In the bar when my telephone rang, I would have loved to chuck it across the room, seeing it smash into hundreds of tiny pieces. I was finally talking to Elva for the first time after the cashier incident, I loved it. Her fierce attitude never wavered, except for the part where I joked around with 'bringing her straight to my flat', she totally flipped... I should have kept my mouth shut, but my anxiousness didn't let me. Any time anxiousness invaded my body, I would react with a silly joke, most often an inappropriate one, as to cover it all up.

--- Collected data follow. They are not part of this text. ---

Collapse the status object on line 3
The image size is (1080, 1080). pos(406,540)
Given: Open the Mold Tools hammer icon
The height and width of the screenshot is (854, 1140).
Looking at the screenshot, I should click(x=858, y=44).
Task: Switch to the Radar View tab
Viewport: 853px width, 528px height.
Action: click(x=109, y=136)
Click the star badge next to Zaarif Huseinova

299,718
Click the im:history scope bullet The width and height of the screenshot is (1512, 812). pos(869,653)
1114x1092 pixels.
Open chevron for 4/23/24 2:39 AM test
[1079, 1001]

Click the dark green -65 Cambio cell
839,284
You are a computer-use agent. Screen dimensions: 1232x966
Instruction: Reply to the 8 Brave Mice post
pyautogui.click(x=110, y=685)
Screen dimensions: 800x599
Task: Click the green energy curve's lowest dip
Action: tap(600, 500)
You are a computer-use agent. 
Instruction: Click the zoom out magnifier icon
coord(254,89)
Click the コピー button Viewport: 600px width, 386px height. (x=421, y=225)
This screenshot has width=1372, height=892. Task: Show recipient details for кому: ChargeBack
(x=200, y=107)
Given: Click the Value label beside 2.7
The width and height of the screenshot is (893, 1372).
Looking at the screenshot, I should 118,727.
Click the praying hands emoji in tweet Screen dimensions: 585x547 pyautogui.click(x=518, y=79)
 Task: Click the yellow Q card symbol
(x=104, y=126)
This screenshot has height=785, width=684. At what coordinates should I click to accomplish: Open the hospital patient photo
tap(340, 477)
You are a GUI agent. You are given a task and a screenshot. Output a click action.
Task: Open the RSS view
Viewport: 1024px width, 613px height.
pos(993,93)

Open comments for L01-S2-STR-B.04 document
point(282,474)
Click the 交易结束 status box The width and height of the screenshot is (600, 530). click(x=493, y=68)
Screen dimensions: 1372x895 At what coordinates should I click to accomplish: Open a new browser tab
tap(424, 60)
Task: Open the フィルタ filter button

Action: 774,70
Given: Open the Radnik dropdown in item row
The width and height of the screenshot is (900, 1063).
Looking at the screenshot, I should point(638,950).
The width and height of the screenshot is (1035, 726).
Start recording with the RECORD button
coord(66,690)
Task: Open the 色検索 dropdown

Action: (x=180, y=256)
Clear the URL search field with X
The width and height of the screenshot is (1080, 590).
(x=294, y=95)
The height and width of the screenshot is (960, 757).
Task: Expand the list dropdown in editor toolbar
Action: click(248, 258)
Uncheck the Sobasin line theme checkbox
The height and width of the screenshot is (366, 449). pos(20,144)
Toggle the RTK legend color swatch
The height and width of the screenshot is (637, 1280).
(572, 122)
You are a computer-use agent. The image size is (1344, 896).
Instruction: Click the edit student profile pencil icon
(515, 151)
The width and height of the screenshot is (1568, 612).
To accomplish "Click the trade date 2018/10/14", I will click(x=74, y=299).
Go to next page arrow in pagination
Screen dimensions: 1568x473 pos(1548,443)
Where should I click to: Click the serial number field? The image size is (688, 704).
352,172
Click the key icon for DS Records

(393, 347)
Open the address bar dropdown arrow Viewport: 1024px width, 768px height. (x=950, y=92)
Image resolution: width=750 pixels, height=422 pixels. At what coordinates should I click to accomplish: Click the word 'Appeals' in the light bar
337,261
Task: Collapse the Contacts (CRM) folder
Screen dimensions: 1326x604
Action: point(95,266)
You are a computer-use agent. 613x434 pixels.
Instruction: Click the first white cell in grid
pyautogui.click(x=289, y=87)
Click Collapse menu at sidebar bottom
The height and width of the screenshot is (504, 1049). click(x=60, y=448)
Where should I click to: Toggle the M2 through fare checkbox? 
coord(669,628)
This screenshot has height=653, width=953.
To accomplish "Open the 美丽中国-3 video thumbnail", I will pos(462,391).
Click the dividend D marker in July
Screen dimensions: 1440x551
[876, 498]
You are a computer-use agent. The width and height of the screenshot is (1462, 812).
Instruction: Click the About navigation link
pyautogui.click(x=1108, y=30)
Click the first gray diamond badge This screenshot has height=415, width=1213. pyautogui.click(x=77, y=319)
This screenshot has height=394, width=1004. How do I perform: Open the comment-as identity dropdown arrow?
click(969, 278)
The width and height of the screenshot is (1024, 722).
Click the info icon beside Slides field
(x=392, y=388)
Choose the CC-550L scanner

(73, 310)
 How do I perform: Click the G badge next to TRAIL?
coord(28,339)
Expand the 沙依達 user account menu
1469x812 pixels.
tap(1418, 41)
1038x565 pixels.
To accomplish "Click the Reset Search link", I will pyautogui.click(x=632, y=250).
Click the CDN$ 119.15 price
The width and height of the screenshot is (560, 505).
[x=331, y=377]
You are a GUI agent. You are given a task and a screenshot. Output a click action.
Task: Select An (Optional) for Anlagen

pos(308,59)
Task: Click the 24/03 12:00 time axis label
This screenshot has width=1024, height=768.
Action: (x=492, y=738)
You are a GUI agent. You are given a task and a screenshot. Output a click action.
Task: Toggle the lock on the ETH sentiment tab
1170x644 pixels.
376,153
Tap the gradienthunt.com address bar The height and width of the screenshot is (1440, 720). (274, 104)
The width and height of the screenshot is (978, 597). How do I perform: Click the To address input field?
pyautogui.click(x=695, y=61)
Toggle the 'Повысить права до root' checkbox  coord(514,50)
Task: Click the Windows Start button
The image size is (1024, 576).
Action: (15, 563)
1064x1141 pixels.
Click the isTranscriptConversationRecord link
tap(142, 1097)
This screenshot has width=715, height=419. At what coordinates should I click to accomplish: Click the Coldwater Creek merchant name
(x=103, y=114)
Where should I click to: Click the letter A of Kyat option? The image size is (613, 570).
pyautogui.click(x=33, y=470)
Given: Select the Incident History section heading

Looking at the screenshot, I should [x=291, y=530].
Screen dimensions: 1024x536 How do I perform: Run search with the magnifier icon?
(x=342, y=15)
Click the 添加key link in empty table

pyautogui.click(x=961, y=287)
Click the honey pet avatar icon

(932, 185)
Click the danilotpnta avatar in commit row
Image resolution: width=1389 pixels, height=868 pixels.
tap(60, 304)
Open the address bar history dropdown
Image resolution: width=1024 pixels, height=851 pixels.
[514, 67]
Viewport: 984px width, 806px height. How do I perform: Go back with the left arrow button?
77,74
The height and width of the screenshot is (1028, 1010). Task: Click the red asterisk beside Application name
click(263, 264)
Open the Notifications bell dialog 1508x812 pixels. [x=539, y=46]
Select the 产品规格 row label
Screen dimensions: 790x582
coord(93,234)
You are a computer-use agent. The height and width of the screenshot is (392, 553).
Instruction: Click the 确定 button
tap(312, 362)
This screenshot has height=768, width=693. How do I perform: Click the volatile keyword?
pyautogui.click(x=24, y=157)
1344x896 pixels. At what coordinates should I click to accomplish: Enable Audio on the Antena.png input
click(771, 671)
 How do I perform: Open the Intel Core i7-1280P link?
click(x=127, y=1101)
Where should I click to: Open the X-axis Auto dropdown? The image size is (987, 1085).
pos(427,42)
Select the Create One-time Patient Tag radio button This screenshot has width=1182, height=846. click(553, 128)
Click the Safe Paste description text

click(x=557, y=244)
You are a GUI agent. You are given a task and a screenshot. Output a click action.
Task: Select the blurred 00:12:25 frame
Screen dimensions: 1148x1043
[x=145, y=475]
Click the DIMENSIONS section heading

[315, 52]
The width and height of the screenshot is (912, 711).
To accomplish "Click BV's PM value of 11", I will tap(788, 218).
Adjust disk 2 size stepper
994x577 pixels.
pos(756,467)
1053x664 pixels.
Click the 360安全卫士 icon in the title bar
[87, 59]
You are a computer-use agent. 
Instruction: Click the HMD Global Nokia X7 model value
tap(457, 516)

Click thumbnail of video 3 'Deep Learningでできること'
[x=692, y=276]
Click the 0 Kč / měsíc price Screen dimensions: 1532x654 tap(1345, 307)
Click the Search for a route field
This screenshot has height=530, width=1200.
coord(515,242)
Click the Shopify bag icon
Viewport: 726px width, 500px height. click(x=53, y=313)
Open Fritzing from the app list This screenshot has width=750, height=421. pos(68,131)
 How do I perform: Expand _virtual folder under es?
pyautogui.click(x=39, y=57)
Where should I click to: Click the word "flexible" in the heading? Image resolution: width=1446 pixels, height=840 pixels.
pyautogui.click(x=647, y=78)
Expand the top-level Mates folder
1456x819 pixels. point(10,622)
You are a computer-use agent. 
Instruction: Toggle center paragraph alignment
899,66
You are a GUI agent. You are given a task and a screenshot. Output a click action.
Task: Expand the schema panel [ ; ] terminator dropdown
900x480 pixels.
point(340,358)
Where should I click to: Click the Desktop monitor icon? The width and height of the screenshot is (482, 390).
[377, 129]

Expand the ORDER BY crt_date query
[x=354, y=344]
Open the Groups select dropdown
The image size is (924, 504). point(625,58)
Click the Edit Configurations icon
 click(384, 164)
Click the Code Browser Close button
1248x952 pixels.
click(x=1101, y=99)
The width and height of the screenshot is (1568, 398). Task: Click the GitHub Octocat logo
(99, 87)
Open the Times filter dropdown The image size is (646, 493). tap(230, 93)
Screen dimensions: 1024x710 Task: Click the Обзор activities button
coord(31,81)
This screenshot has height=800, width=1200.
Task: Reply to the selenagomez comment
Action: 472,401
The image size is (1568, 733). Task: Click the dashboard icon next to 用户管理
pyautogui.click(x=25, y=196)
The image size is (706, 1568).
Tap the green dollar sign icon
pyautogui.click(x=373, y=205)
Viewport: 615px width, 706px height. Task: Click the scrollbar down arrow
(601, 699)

I know sometimes the jokes are crude, but my body lived after the principle: Humor is just another defense against the universe.
Elva ... seemed so sweet, even if a bit crazy. How could they even think about making her sad? She was one of the most honest and most caring persons I knew of. I liked the way she smiled when I made a hoax, not one of these close-lipped-ones, no a full-fledged- teeth-showing-half-of-her-face-using-until-her-eyes-aren-t-recognizable-anymore- smile. Not many girls were confident enough to pull that off, she was admirable.
There was something about her that drew me to her, maybe it was broken seeked the broken and reckless, but it definitely wasn't fate, I didn't believe in such. Otherwise, I would have been spared of a few things...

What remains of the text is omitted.